The first baroclinic deformation radius is 15.375382786 km
The second baroclinic deformation radius is 7.975516272 km

We can project the solution onto the modes


In [8]:
pn = m.modal_projection(m.p)

In [9]:
plt.figure(figsize=(18,4))

plt.subplot(131)
plt.pcolormesh(m.x/m.rd,m.y/m.rd,pn[0]/(U1*Ld),cmap='Spectral_r')
plt.xlabel(r'$x/L_d$')
plt.ylabel(r'$y/L_d$')
plt.colorbar()
plt.title('Barotropic streamfunction')

plt.subplot(132)
plt.pcolormesh(m.x/m.rd,m.y/m.rd,pn[1]/(U1*Ld),cmap='Spectral_r')
plt.xlabel(r'$x/L_d$')
plt.ylabel(r'$y/L_d$')
plt.colorbar()
plt.title('1st baroclinic streamfunction')

plt.subplot(133)
plt.pcolormesh(m.x/m.rd,m.y/m.rd,pn[2]/(U1*Ld),cmap='Spectral_r')
plt.xlabel(r'$x/L_d$')
plt.ylabel(r'$y/L_d$')
plt.colorbar()
plt.title('2nd baroclinic streamfunction')


Out[9]:
<matplotlib.text.Text at 0x11273f350>

Diagnostics


In [14]:
kr, kespec_1 = tools.calc_ispec(m,m.get_diagnostic('KEspec')[0])
_, kespec_2 = tools.calc_ispec(m,m.get_diagnostic('KEspec')[1])
_, kespec_3 = tools.calc_ispec(m,m.get_diagnostic('KEspec')[2])

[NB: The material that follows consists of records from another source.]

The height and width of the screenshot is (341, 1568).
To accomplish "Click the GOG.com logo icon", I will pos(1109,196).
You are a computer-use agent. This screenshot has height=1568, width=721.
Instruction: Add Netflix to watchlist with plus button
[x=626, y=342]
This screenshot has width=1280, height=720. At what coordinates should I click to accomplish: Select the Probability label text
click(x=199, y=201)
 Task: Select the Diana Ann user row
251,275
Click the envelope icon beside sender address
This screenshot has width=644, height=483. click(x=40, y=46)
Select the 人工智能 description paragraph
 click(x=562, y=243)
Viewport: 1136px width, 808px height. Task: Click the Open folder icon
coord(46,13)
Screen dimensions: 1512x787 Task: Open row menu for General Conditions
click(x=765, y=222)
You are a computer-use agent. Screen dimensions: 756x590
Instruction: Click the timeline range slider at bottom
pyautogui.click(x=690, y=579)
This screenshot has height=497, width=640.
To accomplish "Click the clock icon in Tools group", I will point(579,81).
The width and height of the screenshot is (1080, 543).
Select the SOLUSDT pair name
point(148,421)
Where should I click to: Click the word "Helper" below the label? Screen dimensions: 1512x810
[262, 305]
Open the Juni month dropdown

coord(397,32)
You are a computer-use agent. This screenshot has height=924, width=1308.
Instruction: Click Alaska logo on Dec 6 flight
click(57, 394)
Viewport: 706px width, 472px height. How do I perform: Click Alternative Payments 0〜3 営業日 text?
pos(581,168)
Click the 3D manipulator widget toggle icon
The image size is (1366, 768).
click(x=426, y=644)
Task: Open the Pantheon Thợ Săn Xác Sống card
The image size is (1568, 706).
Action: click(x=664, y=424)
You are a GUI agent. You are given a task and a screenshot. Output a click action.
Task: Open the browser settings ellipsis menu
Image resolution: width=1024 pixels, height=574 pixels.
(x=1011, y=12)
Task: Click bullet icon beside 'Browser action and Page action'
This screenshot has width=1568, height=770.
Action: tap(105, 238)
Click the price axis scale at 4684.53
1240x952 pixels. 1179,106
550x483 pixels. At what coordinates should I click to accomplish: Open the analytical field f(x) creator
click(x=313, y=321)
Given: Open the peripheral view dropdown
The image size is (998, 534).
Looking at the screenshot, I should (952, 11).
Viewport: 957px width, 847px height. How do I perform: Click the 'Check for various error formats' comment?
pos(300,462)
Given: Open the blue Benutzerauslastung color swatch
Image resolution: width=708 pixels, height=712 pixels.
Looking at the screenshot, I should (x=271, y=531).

plt.loglog( kr, kespec_1, '.-' )
plt.loglog( kr, kespec_2, '.-' )
plt.loglog( kr, kespec_3, '.-' )

plt.legend(['layer 1','layer 2', 'layer 3'], loc='lower left')
plt.ylim([1e-14,1e-6]); plt.xlim([m.kk.min(), m.kk.max()])
plt.xlabel(r'k (m$^{-1}$)'); plt.grid()
plt.title('Kinetic Energy Spectrum');


By default the modal KE and PE spectra are also calculated


In [15]:
kr, modal_kespec_1 = tools.calc_ispec(m,m.get_diagnostic('KEspec_modal')[0])
_,  modal_kespec_2 = tools.calc_ispec(m,m.get_diagnostic('KEspec_modal')[1])
_,  modal_kespec_3 = tools.calc_ispec(m,m.get_diagnostic('KEspec_modal')[2])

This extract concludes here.